Work item:
When you reach the line containing "Task: Open info icon on 补货机 card" in the data below, begin returning lines exactly as written, and stop once the line containing "Click the Advanced attributes button" has been returned.

Given data:
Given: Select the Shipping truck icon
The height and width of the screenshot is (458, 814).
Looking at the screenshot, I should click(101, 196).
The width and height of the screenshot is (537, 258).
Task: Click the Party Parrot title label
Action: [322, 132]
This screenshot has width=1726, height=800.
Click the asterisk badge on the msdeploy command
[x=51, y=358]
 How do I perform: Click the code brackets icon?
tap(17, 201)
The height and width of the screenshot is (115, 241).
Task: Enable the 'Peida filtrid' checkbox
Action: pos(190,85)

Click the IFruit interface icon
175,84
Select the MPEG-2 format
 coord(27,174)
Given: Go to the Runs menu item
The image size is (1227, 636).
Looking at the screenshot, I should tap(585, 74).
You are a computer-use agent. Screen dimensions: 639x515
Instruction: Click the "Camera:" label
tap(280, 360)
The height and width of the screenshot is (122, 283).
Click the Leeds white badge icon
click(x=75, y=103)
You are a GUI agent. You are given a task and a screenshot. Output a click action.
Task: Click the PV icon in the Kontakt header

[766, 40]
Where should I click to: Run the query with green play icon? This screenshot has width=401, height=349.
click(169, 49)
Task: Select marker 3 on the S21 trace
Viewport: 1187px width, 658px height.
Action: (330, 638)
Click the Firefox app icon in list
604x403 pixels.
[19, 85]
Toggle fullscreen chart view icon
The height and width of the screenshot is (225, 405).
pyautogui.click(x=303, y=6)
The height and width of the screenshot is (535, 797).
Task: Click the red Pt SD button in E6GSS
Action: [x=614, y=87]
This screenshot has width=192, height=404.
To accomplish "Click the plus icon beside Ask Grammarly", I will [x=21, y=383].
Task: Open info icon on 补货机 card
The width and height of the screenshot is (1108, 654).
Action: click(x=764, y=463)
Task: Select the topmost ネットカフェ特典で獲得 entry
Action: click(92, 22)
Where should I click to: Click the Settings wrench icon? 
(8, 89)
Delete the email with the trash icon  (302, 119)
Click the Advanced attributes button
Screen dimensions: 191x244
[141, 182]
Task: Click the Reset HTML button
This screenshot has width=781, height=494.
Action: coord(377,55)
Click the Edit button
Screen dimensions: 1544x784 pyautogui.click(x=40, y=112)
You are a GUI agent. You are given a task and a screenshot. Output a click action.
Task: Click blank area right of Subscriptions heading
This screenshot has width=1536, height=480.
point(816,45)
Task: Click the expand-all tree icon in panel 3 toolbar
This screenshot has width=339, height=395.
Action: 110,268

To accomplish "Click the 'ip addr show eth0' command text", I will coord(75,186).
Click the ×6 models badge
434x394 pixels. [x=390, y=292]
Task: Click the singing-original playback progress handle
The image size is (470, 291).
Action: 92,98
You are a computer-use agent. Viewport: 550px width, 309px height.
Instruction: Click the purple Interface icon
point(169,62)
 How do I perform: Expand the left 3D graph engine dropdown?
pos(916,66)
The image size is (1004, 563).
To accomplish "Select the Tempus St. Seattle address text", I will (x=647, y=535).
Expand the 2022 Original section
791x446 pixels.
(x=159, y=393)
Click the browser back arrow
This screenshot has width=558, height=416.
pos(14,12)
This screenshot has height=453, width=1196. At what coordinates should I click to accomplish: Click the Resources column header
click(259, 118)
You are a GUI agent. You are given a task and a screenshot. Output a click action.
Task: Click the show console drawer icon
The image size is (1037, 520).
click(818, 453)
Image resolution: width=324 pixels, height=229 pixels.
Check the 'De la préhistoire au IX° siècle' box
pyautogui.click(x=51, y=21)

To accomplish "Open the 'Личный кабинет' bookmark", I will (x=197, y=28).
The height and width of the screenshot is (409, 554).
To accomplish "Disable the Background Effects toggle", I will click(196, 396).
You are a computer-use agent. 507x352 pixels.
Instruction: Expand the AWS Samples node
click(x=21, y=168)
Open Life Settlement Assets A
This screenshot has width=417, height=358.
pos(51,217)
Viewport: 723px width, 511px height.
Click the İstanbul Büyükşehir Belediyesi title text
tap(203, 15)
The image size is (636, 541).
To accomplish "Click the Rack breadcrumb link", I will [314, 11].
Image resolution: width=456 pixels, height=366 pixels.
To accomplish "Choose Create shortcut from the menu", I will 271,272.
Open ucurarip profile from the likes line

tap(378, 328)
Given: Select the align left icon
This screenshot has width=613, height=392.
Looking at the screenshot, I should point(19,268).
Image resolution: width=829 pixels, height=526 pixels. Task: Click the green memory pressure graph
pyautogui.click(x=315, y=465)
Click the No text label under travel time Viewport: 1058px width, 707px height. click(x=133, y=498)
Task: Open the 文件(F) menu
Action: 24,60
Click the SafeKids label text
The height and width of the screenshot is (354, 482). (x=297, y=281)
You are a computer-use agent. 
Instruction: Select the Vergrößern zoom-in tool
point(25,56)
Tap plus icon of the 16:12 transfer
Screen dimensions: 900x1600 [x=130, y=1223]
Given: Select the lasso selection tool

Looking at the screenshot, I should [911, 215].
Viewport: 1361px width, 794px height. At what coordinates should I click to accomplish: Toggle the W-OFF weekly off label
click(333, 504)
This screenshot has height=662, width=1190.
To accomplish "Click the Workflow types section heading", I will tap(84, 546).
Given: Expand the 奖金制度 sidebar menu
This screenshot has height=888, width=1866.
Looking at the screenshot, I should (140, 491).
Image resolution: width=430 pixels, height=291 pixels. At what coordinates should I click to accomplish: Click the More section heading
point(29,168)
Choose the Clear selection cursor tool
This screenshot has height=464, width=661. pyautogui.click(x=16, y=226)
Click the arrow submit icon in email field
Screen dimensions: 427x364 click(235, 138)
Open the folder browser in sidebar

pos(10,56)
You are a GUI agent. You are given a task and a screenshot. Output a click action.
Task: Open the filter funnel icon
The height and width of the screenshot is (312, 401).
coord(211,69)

Output of the task:
Task: Open info icon on 补货机 card
The width and height of the screenshot is (1108, 654).
Action: click(x=764, y=463)
Task: Select the topmost ネットカフェ特典で獲得 entry
Action: click(92, 22)
Where should I click to: Click the Settings wrench icon? 
(8, 89)
Delete the email with the trash icon  (302, 119)
Click the Advanced attributes button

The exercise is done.